--- begin ---

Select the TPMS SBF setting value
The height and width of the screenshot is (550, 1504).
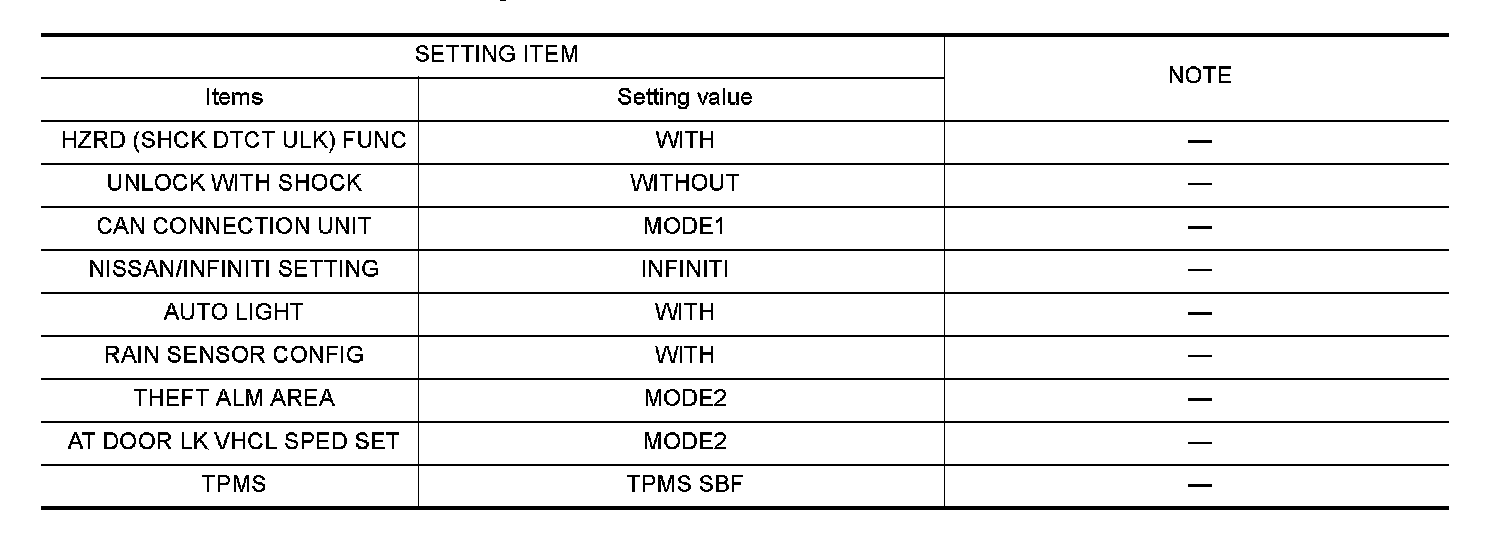(684, 485)
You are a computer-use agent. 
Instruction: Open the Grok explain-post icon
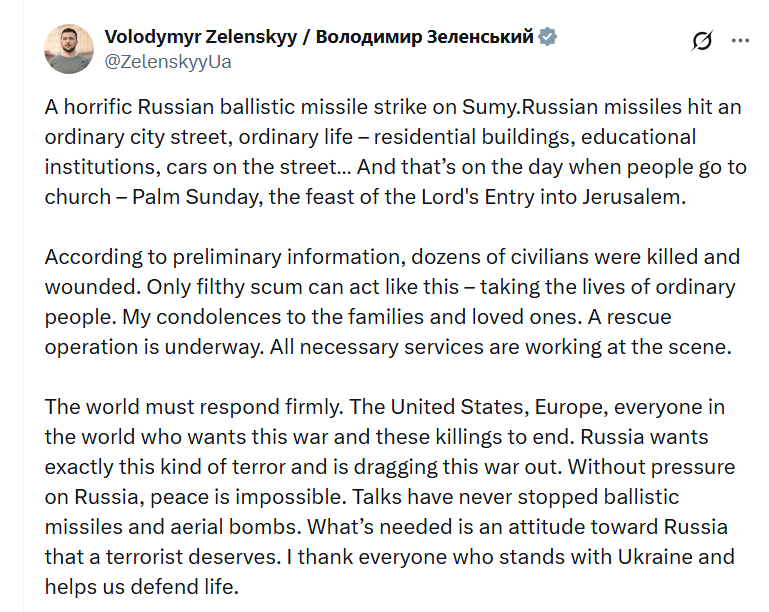[x=702, y=41]

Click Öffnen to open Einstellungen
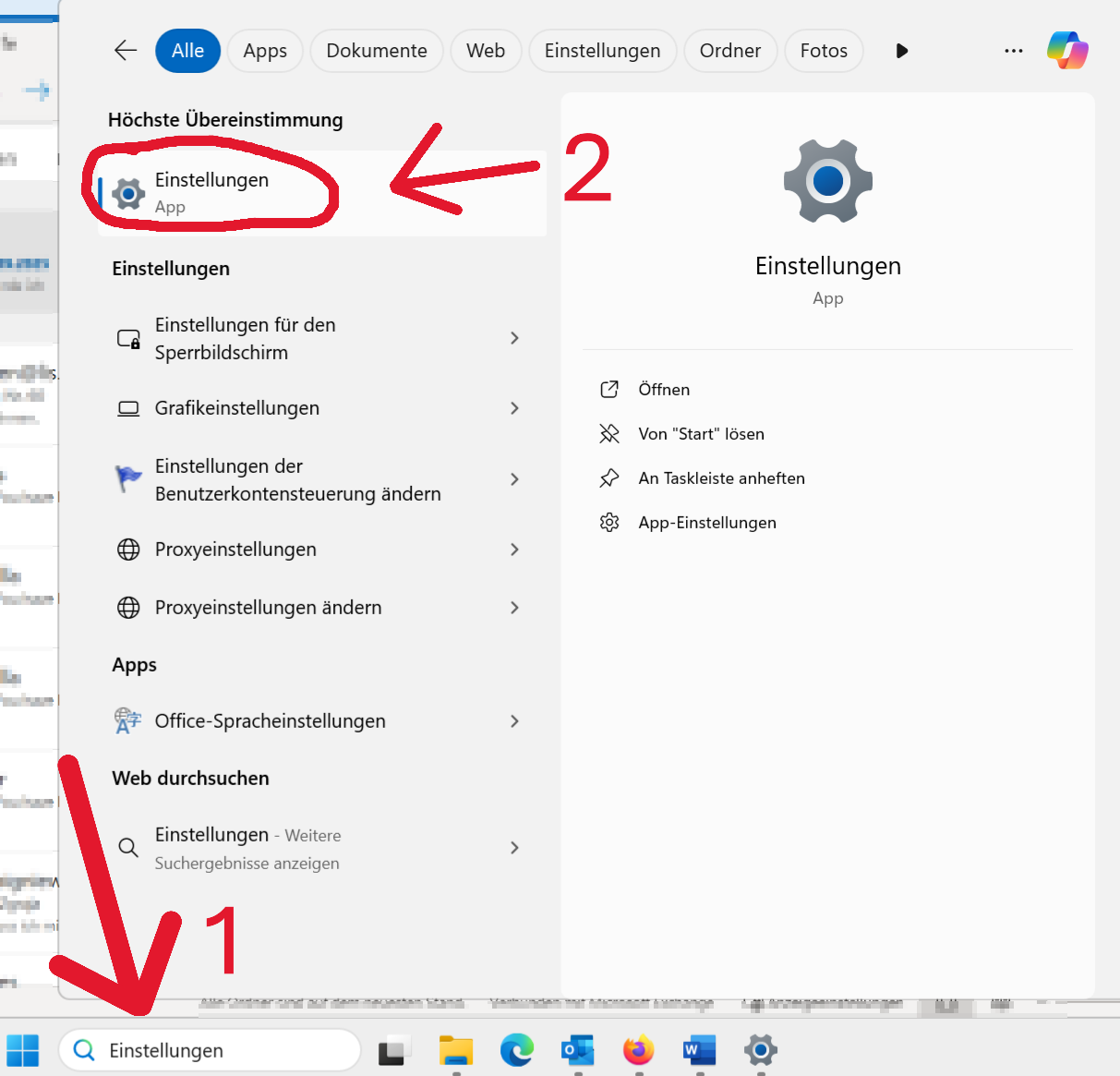(664, 390)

--- end ---

■ THE EXERCISE: Please go through every row above and swap "screenshot" for "image", keeping all other text the same. Leave the pictures out of your answer.

■ EXERCISE OUTPUT:
Select the TPMS SBF setting value
The height and width of the image is (550, 1504).
(684, 485)
You are a computer-use agent. 
Instruction: Open the Grok explain-post icon
[x=702, y=41]

Click Öffnen to open Einstellungen
(664, 390)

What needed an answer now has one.